Abu Shadi è un professore sessantacinquenne in pensione che vive a Nazareth con la figlia Amal, prossima al matrimonio. Suo figlio Shadi, invece, si è trasferito da tempo a Roma, dove lavora come architetto, ma è costretto a tornare a casa per rispettare la tradizione palestinese del wajib, che impone ai maschi della famiglia di consegnare personalmente gli inviti della cerimonia nuziale. Tra una visita e l’altra, percorrendo una Nazareth consunta a bordo della loro vecchia Volvo, le vecchie tensioni tra padre e figlio tornano a galla in un intenso duello tra due differenti visioni della vita.
Rancori, paure, scontri, riflessioni, ricordi di famiglia tracciano la geografia di una città piegata e divisa, la cui storia si riflette negli sguardi e nei cuori di due uomini, un padre ed un figlio. E’ questo che racconta il bellissimo film della regista Annemarie Jacir, Wajib – Invito al matrimonio, un kammerspiel che si mescola al road movie e che contrappone, e al contempo riavvicina, un padre ed un figlio palestinesi mentre percorrono una città ferita, tra montagne di plastica ed immondizia.
Nazareth è infatti la terza e non meno importante protagonista del film, di cui la regista mette in evidenza ogni contraddizione, attraverso il confronto fra due generazioni che rispecchiano due modi opposti di essere palestinese.
Se il padre rappresenta, infatti, la sottomissione allo Stato d’Israele e la necessità del compromesso per continuare a vivere nella propria terra, il figlio ha preferito la libertà dell’esilio e giudica da lontano, quasi su un piedistallo, la situazione del suo Paese. Il primo non è ancora riuscito ad accettare che il figlio se ne sia andato definitivamente, preferendo raccontare a parenti ed amici che un giorno ritornerà e sposerà una ragazza del posto; il secondo rimprovera al padre la sua rassegnazione e la sua remissività.
Nelle dispute tra queste due figure, ancorate alla bruciante realtà della propria terra, risuona tutta la complessità di una città difficile da vivere ma altrettanto da abbandonare. E nonostante la crescente tensione, che rischia più volte di esplodere in uno scontro feroce, in realtà sempre scongiurato, padre e figlio si ritroveranno uniti a condividere l’emozione di vedere la loro Amal affacciarsi a una vita nuova o a ricordare, attraverso una canzone, episodi felici della loro giovinezza.
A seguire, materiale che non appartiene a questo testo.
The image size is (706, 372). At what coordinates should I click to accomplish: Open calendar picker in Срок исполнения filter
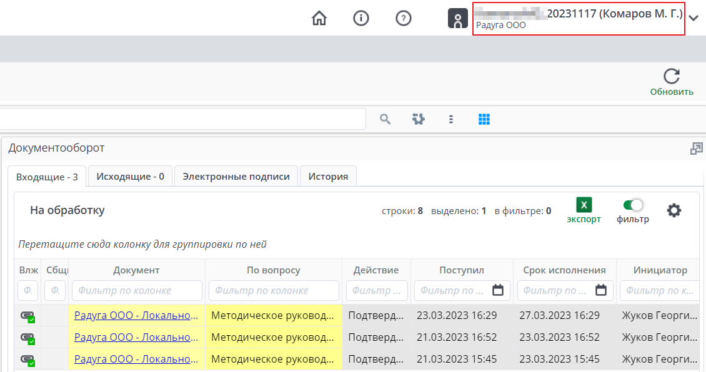(601, 290)
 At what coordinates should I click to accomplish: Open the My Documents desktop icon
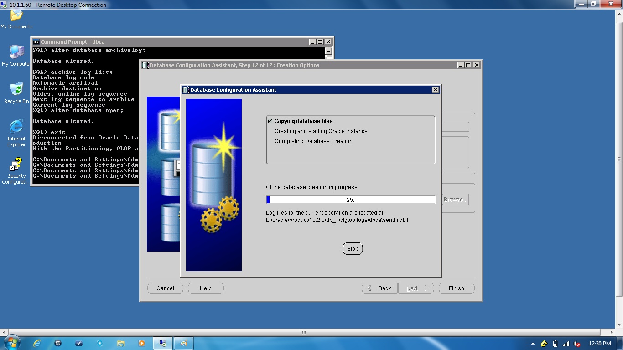(x=16, y=17)
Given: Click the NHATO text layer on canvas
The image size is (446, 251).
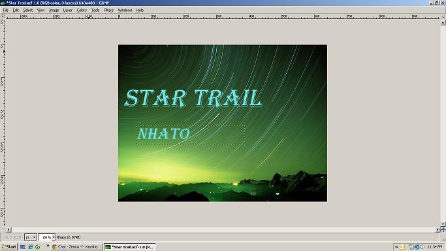Looking at the screenshot, I should tap(163, 134).
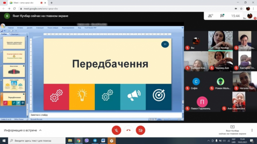Show hidden system tray icons
The height and width of the screenshot is (144, 257).
click(x=209, y=140)
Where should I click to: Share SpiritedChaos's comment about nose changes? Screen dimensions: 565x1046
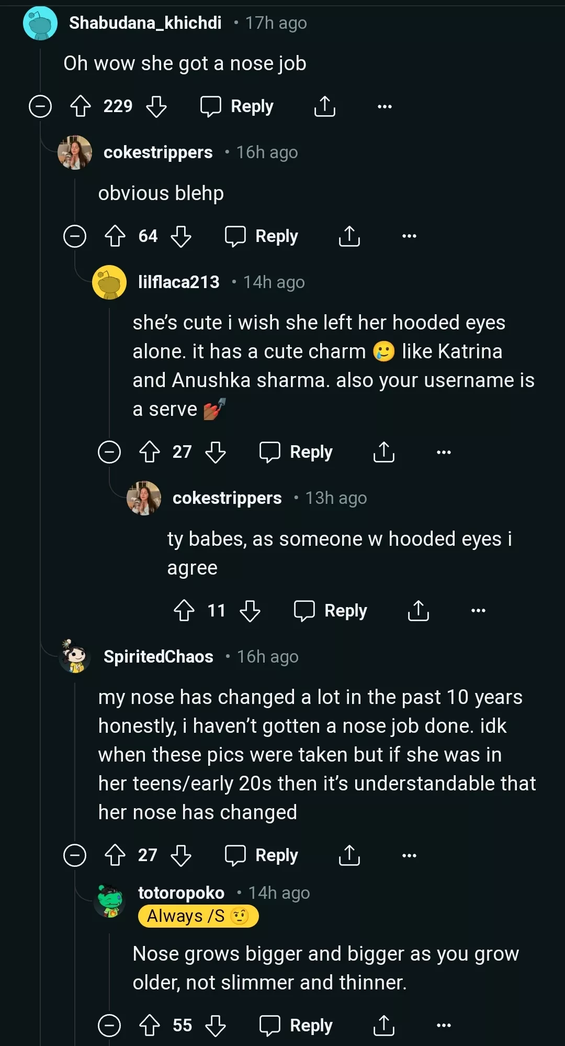pos(349,855)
Perché, così come il wajib rappresenta la tradizione ed il legame inscindibile con le proprie origini, anche padre e figlio restano legati da un filo che nessuna distanza potrà mai a spezzare.
Annemarie Jacir lascia volutamente sullo sfondo i temi più spiccatamente politici e sociali, concentrandosi sull’umanità dei personaggi e sul loro percorso emotivo e identitario; smorza, inoltre, attraverso uno humor delicato e intelligente, i momenti più fortemente drammatici, imprimendo al racconto l’autenticità e l’imprevedibilità della vita.
Wajib è un ritratto sincero, toccante, scevro da qualsiasi giudizio: un autentico gioiello di soavità ed equilibrio narrativi, che brilla per le straordinarie interpretazioni di Mohammad Bakri e Saleh Bakri, padre e figlio anche nella vita. Presentato in concorso, e premiato, al Festival di Locarno 2017, il film è stato selezionato per rappresentare la Palestina agli Oscar 2018 e poi ingiustamente non entrato nella lista dei candidati.